The problem: From the listing below, output the lines between the one with "Go to the previous step with Back" and the one with "the Worker Person", including those two, and nothing else. Pictures are not copied.

*** Opening of Entries shown ***

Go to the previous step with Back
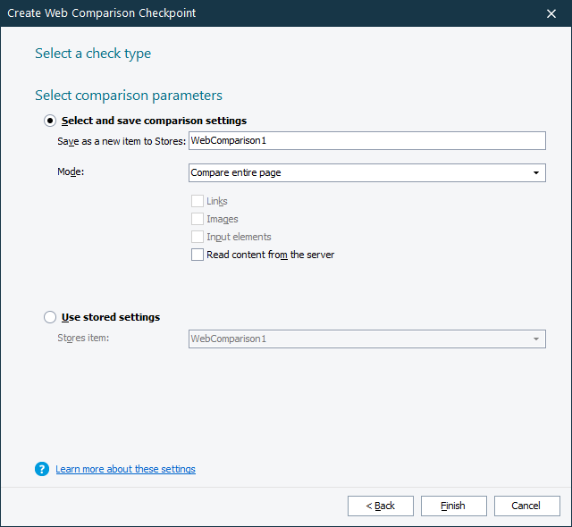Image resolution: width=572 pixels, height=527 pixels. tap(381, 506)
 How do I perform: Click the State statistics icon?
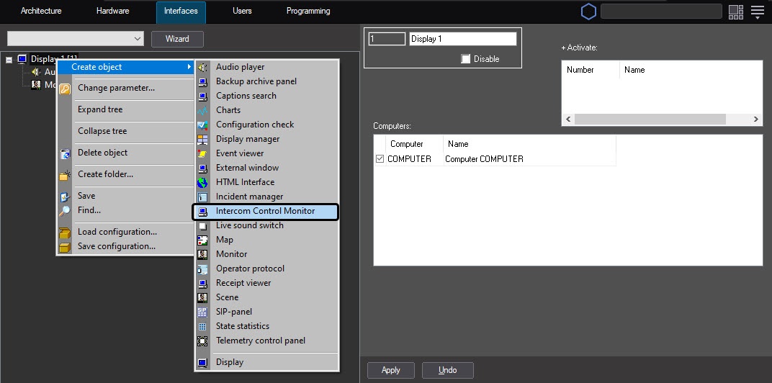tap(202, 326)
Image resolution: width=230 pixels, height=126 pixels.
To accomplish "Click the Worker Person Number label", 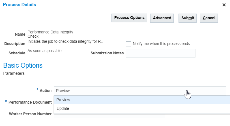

*** Close of Entries shown ***
*** Opening of Entries shown ***

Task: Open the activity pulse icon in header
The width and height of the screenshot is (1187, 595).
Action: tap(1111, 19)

*** Close of Entries shown ***
*** Opening of Entries shown ***

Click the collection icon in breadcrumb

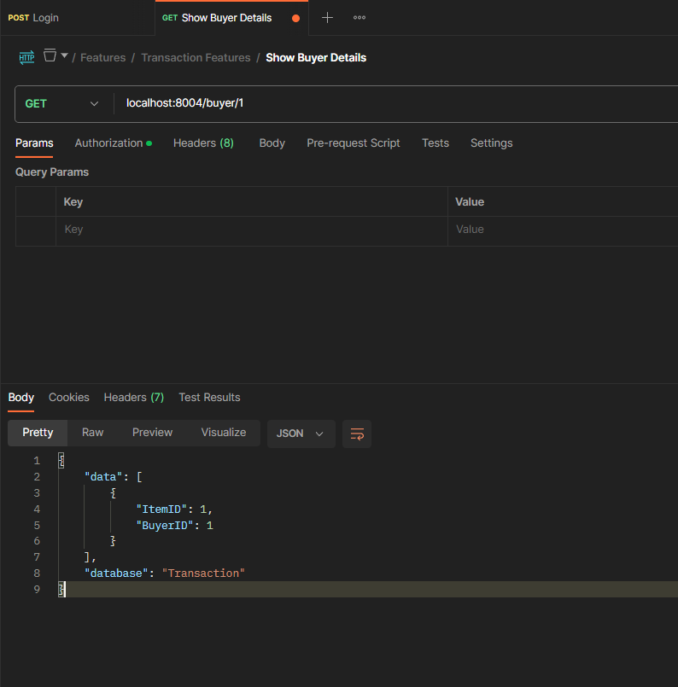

*** Close of Entries shown ***

Written answer:
Go to the previous step with Back
Image resolution: width=572 pixels, height=527 pixels. tap(381, 506)
 How do I perform: Click the State statistics icon?
tap(202, 326)
Image resolution: width=230 pixels, height=126 pixels.
To accomplish "Click the Worker Person Number label", 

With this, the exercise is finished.